好不容易归家,不过春节的假期放不了很长。
公元一千五百七十七年,也就是天正二年的新春,是改元之后的首次,为了表示隆重对待,平手汎秀上表朝廷,准备在京都举行大型庆典。
包括了传统的典仪祭礼,大型的舞乐表演,相扑弓箭赛马多种竞技,茶会连歌之类高层风雅,鹰狩捕猎剑术等武家项目,诸如此类,不一而足。
这是奉行们的噩梦——像伊奈忠次听到具体任务简直想哭了,也是奉行们的春天——石田三成满脸棋逢对手将遇良才的兴奋感。
未必是后者的才能比前者强出多少——可能多少要强一点——主要是两人地位资历不同,导致想法各异。
以前信长特别喜欢玩这一手,而平手汎秀不太以为然,向来觉得是费时费力的形象工程,如无必要不应频繁开设。
直到今天有条件又有需要,自己搞了一次,才知道这个其实是很好玩的。
看到许多同类在一起进行集体活动,熙熙攘攘场面宏大,下意识便觉得心情愉快,不由自主就兴奋起来,很容易受到群体情绪的感染了。
这或许是天生的人性。
如果活动是自己组织举办的,然后所有的参与者都必须拍马屁装孙子呢?
正月十六日那天,精心准备了偌大的场地,平手汎秀站在铺设好的高台之上,看到下面一大堆的人,充斥了各行各业的精英天才,至少是个知行数千石的武士,或者家财上十万贯的豪商,抑或在佛门混的上字号的高僧,才得以列席。
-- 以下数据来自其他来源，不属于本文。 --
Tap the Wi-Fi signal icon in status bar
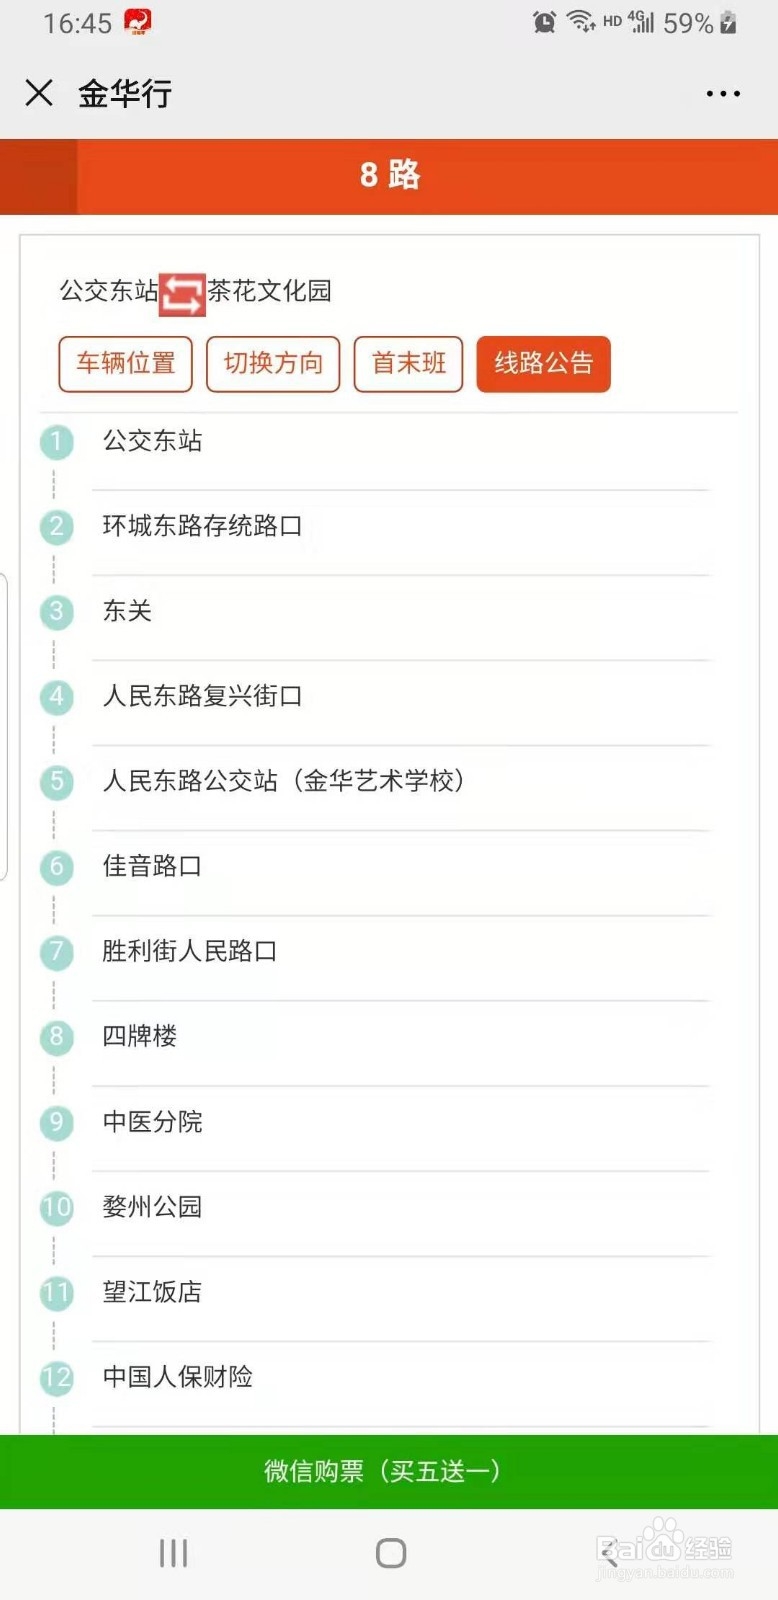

而这些人纷纷像蚂蚁一样拜倒在地,诚惶诚恐地呼喊着“参见平手大纳言!”的时候,让人如何忍住不飘飘然呢?
量变到质变,就是这么一个奇妙的过程。
平手汎秀早已经体验过了,私底下一两个人再怎么奴颜婢膝俯首帖耳的阿谀奉承,效果始终就那么回事。如果过度浮夸反而令人生厌。
但成千上万的精英人物聚集一堂,齐声跪拜,哪怕只是简单地施礼,感觉也完全不一样。
甚至,从台下人们的眼神脸色当中,可以看出,确实有不少人因为见到了壮观的jí huì,而产生了发自内心的敬畏之情。
这令人想起一点点上辈子的记忆。
平手汎秀突发奇想,要不要把京都的二条御所再扩建修整一番,弄出几丈高的城楼或者门楼,然后加紧训练军队,让体型接近的士兵们,迈着整齐的步伐,穿着统一的着装,大气磅礴地行军通过,然后在其中举qiāng侧首,一齐呼喊“为大纳言大人效死!”的口号。
如果能搞出这种阅兵式来,那是多么令人欢欣鼓舞的事情啊!
经过了几分钟,被冷风吹了一下,平手汎秀才反应过来,意识到以本时代的生产力和组织力,刚才的想法是相当不切实际的。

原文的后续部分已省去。